ACTION ITEM -> Please set out the data below as a Markdown table with two columns, Row and Data line, giving each line its own numbered row and skipping blank lines.

RECORDS SHOWN ->

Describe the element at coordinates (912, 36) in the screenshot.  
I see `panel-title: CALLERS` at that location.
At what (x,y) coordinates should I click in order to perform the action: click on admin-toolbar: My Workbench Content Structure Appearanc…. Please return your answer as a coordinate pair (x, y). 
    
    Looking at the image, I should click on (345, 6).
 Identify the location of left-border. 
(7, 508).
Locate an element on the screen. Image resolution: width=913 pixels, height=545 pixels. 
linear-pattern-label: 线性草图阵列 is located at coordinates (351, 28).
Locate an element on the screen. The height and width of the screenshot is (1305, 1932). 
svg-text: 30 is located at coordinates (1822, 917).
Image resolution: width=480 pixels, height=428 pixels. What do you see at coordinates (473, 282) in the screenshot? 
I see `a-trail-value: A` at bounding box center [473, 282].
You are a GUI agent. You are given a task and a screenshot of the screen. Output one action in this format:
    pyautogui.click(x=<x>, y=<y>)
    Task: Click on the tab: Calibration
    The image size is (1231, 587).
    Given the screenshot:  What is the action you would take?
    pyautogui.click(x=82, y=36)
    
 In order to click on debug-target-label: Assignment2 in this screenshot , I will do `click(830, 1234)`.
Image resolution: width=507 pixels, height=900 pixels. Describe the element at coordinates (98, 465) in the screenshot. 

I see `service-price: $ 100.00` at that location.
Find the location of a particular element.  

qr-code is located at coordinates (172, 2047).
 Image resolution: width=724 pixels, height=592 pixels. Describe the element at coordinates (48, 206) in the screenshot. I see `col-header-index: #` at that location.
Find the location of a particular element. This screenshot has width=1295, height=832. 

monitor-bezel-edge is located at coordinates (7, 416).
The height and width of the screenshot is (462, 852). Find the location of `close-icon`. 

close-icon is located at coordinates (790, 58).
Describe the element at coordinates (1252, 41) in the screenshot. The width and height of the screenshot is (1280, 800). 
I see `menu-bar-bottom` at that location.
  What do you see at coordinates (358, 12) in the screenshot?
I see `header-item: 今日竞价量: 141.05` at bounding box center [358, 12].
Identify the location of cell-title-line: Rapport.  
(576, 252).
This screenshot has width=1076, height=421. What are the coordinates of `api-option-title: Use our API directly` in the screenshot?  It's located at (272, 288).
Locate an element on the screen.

TASK OUTPUT ->
| Row | Data line |
|---|---|
| 1 | Describe the element at coordinates (912, 36) in the screenshot.   |
| 2 | I see `panel-title: CALLERS` at that location. |
| 3 | At what (x,y) coordinates should I click in order to perform the action: click on admin-toolbar: My Workbench Content Structure Appearanc…. Please return your answer as a coordinate pair (x, y).  |
| 4 |     Looking at the image, I should click on (345, 6). |
| 5 |  Identify the location of left-border.  |
| 6 | (7, 508). |
| 7 | Locate an element on the screen. Image resolution: width=913 pixels, height=545 pixels.  |
| 8 | linear-pattern-label: 线性草图阵列 is located at coordinates (351, 28). |
| 9 | Locate an element on the screen. The height and width of the screenshot is (1305, 1932).  |
| 10 | svg-text: 30 is located at coordinates (1822, 917). |
| 11 | Image resolution: width=480 pixels, height=428 pixels. What do you see at coordinates (473, 282) in the screenshot?  |
| 12 | I see `a-trail-value: A` at bounding box center [473, 282]. |
| 13 | You are a GUI agent. You are given a task and a screenshot of the screen. Output one action in this format: |
| 14 |     pyautogui.click(x=<x>, y=<y>) |
| 15 |     Task: Click on the tab: Calibration |
| 16 |     The image size is (1231, 587). |
| 17 |     Given the screenshot:  What is the action you would take? |
| 18 |     pyautogui.click(x=82, y=36) |
| 19 |  In order to click on debug-target-label: Assignment2 in this screenshot , I will do `click(830, 1234)`. |
| 20 | Image resolution: width=507 pixels, height=900 pixels. Describe the element at coordinates (98, 465) in the screenshot.  |
| 21 | I see `service-price: $ 100.00` at that location. |
| 22 | Find the location of a particular element.   |
| 23 | qr-code is located at coordinates (172, 2047). |
| 24 |  Image resolution: width=724 pixels, height=592 pixels. Describe the element at coordinates (48, 206) in the screenshot. I see `col-header-index: #` at that location. |
| 25 | Find the location of a particular element. This screenshot has width=1295, height=832.  |
| 26 | monitor-bezel-edge is located at coordinates (7, 416). |
| 27 | The height and width of the screenshot is (462, 852). Find the location of `close-icon`.  |
| 28 | close-icon is located at coordinates (790, 58). |
| 29 | Describe the element at coordinates (1252, 41) in the screenshot. The width and height of the screenshot is (1280, 800).  |
| 30 | I see `menu-bar-bottom` at that location. |
| 31 |   What do you see at coordinates (358, 12) in the screenshot? |
| 32 | I see `header-item: 今日竞价量: 141.05` at bounding box center [358, 12]. |
| 33 | Identify the location of cell-title-line: Rapport.   |
| 34 | (576, 252). |
| 35 | This screenshot has width=1076, height=421. What are the coordinates of `api-option-title: Use our API directly` in the screenshot?  It's located at (272, 288). |
| 36 | Locate an element on the screen. |